HRW: Continúa el riesgo de secuestros en las escuelas de Nigeria 10 años después de Chibok
Lagos, 11 abr (EFE).- Las autoridades de Nigeria no han desarrollado todavía medidas efectivas para garantizar la seguridad de las escuelas frente a la creciente ola de secuestros a la que ...
Lagos, 11 abr (EFE).- Las autoridades de Nigeria no han desarrollado todavía medidas efectivas para garantizar la seguridad de las escuelas frente a la creciente ola de secuestros a la que se enfrenta el país una década después del rapto de 276 niñas en el pueblo de Chibok, lamentó este jueves la organización Human Rights Watch (HRW).
"Para muchos niños en el norte de Nigeria, el seguimiento de una educación significa enfrentarse a la amenaza constante de secuestro", dijo en un comunicado Anietie Ewang, investigadora para Nigeria de HRW, días antes del décimo aniversario el próximo domingo de los hechos de Chibok, que conmocionaron al país y al mundo y dieron lugar a una compaña global para la liberación de las menores secuestradas.

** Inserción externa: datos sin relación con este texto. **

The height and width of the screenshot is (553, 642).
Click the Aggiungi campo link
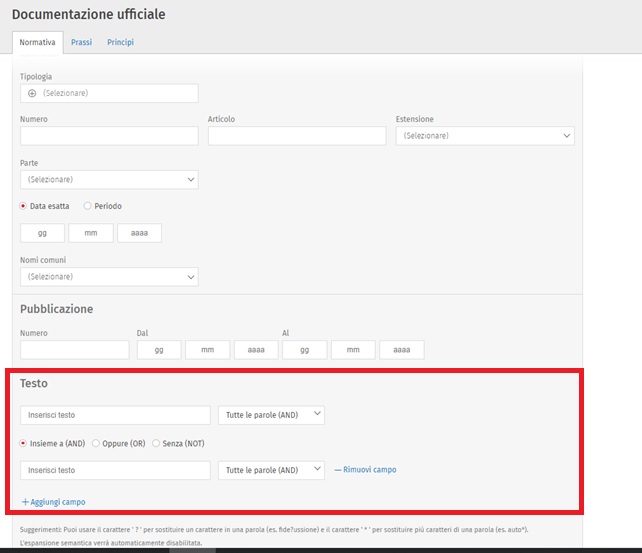[64, 501]
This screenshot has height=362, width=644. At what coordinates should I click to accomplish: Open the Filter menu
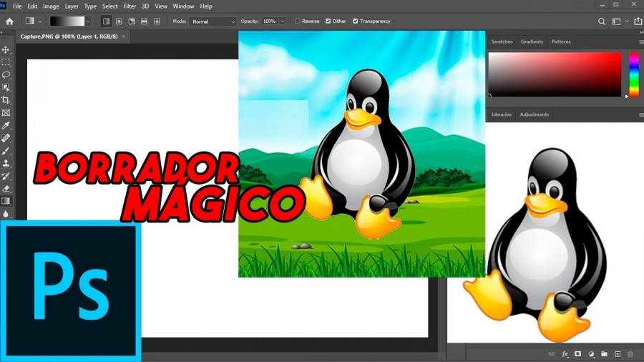pos(130,6)
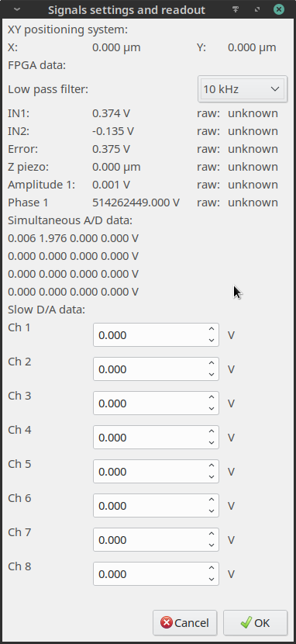Click the maximize icon in title bar
The height and width of the screenshot is (644, 296).
tap(257, 9)
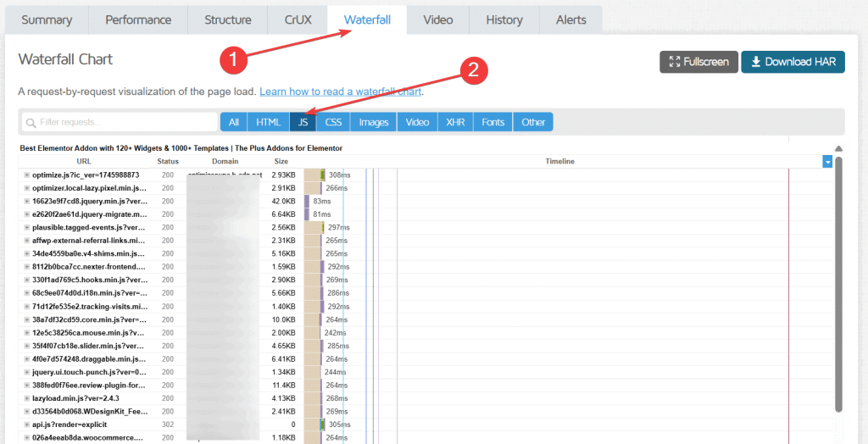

Según datos de la ONG Save the Children, recordó HRW, más de 1.600 menores han sido secuestrados desde 2014 en el norte de Nigeria.
En esa zona, operan tanto el grupo yihadista Boko Haram y su facción Estado Islámico de la Provincia de África Occidental (ISWAP) en el noreste, como "bandidos" en el noroeste, término usado para nombrar a las bandas criminales que cometen asaltos y secuestros masivos para exigir cuantiosos rescates.
Tras los sucesos de Chibok, el Gobierno nigeriano respaldó un compromiso político internacional para proteger la educación y evitar el uso militar de las escuelas que pueda convertirlas en blancos de violencia, además de lanzar una iniciativa con unos fondos iniciales de diez millones de dólares para hacer más seguros los centros educativos.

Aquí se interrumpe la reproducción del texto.